Afterward, she began the phase I Gleevec trial.
“We said that the Gleevec was user-friendly. All of us had been on interferon. So the Gleevec was just, to us, nothing,” she said.
Orem’s prognosis improved with the first blood test while on the new drug.
“I got a cytogenetic response, which means there was actually a decrease in the Philadelphia chromosome,” Orem said.
Given that patients on Gleevec were doing well, participants in the trial asked the Leukemia & Lymphoma Society whether they could start their own support group—separate from patients with CML who weren’t on the same drug at the time.
One of the positive things for me when I was first diagnosed, was I was given a buddy box to look through and pick out a name of somebody who had CML. I called that person, and what she had told me was basically, ‘I’m five years out.’ I don’t remember anything else, but that she was alive still at five years. So that was a real positive thing.
“I kind of spearheaded that and ran that one. We did a newsletter. We met once a month. Dr. Druker would come to the meeting,” she said. “He would explain to us why he wanted the counts to drop down, and then when getting started on the drug, he explained the whole process, what they were looking for, what they hoped to see.
The first and final copies of the newsletter for the Leukemia & Lymphoma Society support group of STI-571, or Gleevec participants, appears here.
“He had people come and show us sample slides of what our bone marrow looked like, which cells were bad ones, which were the good cells. We had people do mind meditation.

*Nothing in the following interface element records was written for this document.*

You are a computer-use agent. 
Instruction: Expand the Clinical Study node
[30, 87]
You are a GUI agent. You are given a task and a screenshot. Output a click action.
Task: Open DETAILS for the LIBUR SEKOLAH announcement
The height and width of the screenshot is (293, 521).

“We had somebody come and talk about pharmacology and what drugs should go with and what drugs we shouldn’t take, talking about herbs and which ones were bad and what to look for on them. It was a real educational time, and he did that.”
On the day of this interview with Doroshow, 24 years later, Orem stopped by to say hello to Druker at OHSU.
“I just really enjoy him, and he seems to think that I’m OK. I was the first one of his patients to get this cytogenetic response, and one of the early patients,” she said. “All of his patients are special to him, and he remembers everybody, and he remembers about their family and what’s going on. Just a unique individual. Anytime I get a chance, I say hello.”
Today, far past the expected three- to five-year survival Orem faced, before Gleevec became the standard of care treatment for CML, Orem likes to spend time with her family.
“I have welcomed two grandchildren. Our grandson just graduated high school in March, got through early. As I was telling somebody this morning, COVID made it such that people were really pretty confined places,” she said. “Our granddaughter had just gotten her permit. I attend church, but church was online. So I said, ‘Sunday mornings are good mornings, not very many people out driving. Let’s go driving.’”
Orem’s time managing her CML with interferon had not been easy. She was fired from her job as a secretary at a school, relocated to Portland for treatment, and had painful side effects.
Still, she kept a positive outlook—especially when speaking with members of CML support groups.
“A lot of us kept in contact. It was just–I think what I tried to get to them, is I’m still here. I think that was an important thing to know,” she said.